Poczatek argued that by reducing her income from her current $320,000 to under $250,000 by having her dental hygienist work fewer days and byl treating fewer patients, she would avoid paying higher taxes on the $70,000 that would be subject to increased taxation if Obama's proposal is signed into law.

These must be the dumbest bunch of wealthy Americans ever because “Going Galt” to stay below $250,000 in income is just wrong. Like, really, really wrong. As in, factually incorrect:

Now, the obvious here is that the tax code doesn't work that way. A tax increase effects the marginal dollar that a person gains. That's means only every dollar over $250,000 is taxed at a higher rate. Obama is not proposing a tax system whereby somebody who goes from $249,999 to $250,000 suddenly becomes poorer. Nobody has ever enacted a tax hike like that in the history of the United States.

So, Poczatek will still end up far better off paying a slightly higher tax on that $70,000 than if she didn’t earn the $70,000 at all. I mean, how dumb can you get?

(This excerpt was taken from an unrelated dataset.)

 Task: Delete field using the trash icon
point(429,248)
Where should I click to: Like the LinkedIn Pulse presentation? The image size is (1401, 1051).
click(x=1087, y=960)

There’s a lot of factually incorrect information swirling around out there about Obama’s tax plan. Yesterday morning a friend told me he has a wealthy client who said Obama was going to eliminate the deduction for charitable contributions. “Gee,” I replied. “If that were true, you’d think we’d have heard about that.”

Sure enough, it’s another piece of wingnut misinformation. The president’s tax plan does not eliminate charitable deductions, but caps them at 28% AGI for top-income earners. This levels the playing field for the 95% of us who are not named Frist or Gates who like to donate to charities, too:

If you’re a teacher making $50,000 a year and decide to donate $1,000 to the Red Cross or United Way, you enjoy a tax break of $150.  If you are Warren Buffet or Bill Gates and you make that same donation, you get a $350 deduction – more than twice the break as the teacher.
 
This proposal walks that difference back some of the way – it would limit the tax benefit for Buffet or Gates to $280.  In other words, we are not eliminating the deduction – just reducing it to 28 percent (or $280 on the hypothetical $1,000 contribution) for the 5 percent of families at the very top of the income distribution.  That is the same tax benefit that they would have enjoyed at the end of the Reagan Administration.

There’s a lot of ignorance out there about taxes and tax proposals, and that’s understandable -- taxes are a complicated issue. All the more reason why news outlets should be extra careful when doing their reporting.